Step 1: Understanding the given inequality
The inequality given is:
\( \sin(\theta) > \frac{1}{n_1} \) … (i)
This inequality is derived from Snell's law for refraction, where \( n_1 \) is the refractive index of the initial medium and \( \theta \) is the angle of incidence. The equation suggests that the sine of the angle of incidence is greater than \( \frac{1}{n_1} \), implying that the angle of incidence is such that refraction cannot occur into the second medium under certain conditions.

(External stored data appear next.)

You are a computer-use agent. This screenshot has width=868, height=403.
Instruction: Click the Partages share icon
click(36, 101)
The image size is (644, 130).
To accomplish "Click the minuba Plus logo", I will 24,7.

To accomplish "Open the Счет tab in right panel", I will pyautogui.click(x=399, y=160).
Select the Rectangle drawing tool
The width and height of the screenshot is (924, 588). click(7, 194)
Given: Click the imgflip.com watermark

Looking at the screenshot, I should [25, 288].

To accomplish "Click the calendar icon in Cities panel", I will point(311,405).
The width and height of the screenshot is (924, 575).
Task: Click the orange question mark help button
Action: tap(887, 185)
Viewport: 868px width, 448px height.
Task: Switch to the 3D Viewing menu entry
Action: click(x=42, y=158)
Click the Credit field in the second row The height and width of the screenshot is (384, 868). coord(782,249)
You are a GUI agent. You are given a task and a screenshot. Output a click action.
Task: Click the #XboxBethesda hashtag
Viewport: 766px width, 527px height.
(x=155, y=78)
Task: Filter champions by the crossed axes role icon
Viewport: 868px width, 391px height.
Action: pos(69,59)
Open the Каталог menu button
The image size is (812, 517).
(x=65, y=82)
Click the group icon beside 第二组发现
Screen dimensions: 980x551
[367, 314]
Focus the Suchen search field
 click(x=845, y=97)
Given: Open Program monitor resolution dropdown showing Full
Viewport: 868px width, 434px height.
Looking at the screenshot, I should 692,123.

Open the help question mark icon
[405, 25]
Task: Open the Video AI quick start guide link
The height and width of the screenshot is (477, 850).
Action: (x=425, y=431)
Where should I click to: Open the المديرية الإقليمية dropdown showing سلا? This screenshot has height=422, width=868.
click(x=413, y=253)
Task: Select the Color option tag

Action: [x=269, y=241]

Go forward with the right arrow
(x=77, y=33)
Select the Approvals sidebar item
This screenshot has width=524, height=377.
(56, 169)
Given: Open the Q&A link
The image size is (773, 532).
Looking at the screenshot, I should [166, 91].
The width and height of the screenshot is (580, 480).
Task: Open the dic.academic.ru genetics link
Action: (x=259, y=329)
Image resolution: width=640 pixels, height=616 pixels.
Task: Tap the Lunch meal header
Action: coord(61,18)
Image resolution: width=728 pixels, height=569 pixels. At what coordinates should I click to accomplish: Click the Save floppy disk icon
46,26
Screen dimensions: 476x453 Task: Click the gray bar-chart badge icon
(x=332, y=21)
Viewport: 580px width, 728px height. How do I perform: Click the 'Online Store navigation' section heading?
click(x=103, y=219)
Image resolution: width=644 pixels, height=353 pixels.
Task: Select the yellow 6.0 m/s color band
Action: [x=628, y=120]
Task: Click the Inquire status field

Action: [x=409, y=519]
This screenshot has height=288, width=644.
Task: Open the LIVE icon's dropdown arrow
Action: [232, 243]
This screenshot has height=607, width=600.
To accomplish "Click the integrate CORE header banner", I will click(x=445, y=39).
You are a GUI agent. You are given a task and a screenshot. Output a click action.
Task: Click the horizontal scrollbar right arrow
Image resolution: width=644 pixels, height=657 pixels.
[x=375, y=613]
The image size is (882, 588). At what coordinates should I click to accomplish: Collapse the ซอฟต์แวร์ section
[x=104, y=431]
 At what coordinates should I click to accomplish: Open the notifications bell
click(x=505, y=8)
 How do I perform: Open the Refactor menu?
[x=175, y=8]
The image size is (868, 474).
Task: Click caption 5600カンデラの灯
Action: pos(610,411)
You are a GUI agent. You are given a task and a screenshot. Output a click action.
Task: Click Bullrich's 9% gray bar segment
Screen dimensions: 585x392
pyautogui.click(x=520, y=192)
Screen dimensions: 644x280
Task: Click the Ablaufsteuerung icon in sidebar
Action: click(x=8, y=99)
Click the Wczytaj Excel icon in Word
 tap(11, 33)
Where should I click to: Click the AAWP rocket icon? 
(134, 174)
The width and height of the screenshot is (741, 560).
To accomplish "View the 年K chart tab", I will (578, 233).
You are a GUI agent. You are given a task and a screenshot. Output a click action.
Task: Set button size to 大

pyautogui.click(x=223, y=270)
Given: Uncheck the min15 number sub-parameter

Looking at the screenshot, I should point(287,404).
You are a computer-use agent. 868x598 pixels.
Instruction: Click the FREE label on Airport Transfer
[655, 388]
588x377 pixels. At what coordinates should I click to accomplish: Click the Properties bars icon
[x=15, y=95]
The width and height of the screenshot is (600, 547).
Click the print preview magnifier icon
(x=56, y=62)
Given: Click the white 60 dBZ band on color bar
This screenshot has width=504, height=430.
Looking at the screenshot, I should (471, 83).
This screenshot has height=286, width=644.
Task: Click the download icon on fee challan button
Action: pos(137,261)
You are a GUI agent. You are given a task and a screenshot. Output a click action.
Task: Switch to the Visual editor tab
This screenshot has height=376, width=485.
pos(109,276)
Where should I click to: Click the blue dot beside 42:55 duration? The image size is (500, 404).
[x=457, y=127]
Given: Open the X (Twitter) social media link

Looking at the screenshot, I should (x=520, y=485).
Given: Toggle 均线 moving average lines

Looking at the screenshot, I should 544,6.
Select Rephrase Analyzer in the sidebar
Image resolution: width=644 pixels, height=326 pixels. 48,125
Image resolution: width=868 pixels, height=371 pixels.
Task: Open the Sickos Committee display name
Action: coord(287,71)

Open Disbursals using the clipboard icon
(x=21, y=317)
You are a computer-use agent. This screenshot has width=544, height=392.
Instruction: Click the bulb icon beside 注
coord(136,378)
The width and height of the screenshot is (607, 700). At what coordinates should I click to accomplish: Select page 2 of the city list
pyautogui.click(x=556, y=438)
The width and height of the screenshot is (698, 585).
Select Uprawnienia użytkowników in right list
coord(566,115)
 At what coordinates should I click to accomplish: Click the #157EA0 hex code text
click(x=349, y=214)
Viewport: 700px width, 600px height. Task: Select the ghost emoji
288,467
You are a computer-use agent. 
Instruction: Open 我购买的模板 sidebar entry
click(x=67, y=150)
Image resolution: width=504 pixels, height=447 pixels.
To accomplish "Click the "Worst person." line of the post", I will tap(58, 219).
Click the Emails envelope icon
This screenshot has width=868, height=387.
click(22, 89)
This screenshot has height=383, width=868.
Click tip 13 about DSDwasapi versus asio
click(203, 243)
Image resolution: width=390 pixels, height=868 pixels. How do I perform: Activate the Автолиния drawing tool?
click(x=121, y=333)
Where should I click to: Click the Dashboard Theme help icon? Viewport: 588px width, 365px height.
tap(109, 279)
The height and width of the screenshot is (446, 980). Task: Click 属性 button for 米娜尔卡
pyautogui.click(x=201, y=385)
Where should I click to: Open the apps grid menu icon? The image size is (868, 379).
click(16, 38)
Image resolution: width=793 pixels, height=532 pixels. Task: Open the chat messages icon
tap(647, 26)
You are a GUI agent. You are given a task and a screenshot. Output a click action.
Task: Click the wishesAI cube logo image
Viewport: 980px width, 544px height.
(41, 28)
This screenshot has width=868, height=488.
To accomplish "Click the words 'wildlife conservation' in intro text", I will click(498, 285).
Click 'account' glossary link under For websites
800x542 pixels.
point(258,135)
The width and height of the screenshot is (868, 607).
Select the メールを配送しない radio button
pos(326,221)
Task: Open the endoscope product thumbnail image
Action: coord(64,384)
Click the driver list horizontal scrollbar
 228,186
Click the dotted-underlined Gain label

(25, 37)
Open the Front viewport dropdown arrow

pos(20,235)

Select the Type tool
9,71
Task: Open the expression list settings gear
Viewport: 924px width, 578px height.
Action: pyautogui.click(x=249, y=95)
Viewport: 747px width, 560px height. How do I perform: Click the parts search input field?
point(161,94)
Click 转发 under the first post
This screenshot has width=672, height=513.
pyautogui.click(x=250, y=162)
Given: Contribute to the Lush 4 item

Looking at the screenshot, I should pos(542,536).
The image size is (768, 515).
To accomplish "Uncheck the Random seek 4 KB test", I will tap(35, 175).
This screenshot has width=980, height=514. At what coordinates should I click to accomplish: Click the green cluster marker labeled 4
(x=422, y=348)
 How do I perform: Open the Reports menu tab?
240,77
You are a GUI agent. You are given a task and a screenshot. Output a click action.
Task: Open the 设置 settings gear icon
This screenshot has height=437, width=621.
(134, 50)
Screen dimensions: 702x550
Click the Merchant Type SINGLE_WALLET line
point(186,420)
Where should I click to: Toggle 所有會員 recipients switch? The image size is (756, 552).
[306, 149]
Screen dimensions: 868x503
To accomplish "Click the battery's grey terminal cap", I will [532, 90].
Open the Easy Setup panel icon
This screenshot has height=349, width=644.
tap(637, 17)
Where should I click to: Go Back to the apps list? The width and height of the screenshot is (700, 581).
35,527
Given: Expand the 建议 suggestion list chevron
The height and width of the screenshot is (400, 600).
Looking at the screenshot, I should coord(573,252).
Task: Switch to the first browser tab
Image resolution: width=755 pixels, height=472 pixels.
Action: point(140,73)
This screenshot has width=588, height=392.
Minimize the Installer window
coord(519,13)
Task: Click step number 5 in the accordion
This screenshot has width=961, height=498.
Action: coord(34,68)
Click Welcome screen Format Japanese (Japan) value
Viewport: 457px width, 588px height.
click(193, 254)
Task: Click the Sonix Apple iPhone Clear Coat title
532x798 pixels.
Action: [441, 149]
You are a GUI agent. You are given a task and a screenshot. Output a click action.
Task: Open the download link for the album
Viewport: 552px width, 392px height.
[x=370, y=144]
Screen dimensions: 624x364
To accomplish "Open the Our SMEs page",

Step 2: Applying Snell's law
Snell’s law relates the refractive indices and the angles of incidence and refraction:
\[ n_1 \sin(\theta) = n_2 \sin(r) \] where:
- \( n_1 \) is the refractive index of the first medium,
- \( \theta \) is the angle of incidence,
- \( n_2 \) is the refractive index of the second medium,
- \( r \) is the angle of refraction.
From equation (ii), we have \( n_1 \sin(\theta) = 1 \times \sin(r) \), which simplifies to:
\[ n_1 \sin(\theta) = \sin(r) \] Step 3: Identifying the condition for refraction
If we substitute the first inequality from equation (i), we get:
\[ \sin(r) > 1 \] But \( \sin(r) \) cannot be greater than 1 because the sine of any angle is always between -1 and 1.
Therefore, refraction into the second medium (air) is not possible in this case.
Step 4: Considering total internal reflection
When refraction is not possible, the light ray will undergo total internal reflection. This occurs when the refractive index of the second medium \( n_2 \) is smaller than that of the first medium \( n_1 \), leading to the light ray being reflected back into the first medium.
Step 5: Analyzing the correct options
The correct options based on the reasoning are:
(B): The light ray is finally reflected back into the medium of refractive index \( n_1 \) if \( n_2 < n_1 \).
(C): The light ray is finally reflected back into the medium of refractive index \( n_1 \) if \( n_2 > n_1 \).
(D): The light ray is reflected back into the medium of refractive index \( n_1 \) if \( n_2 = 1 \).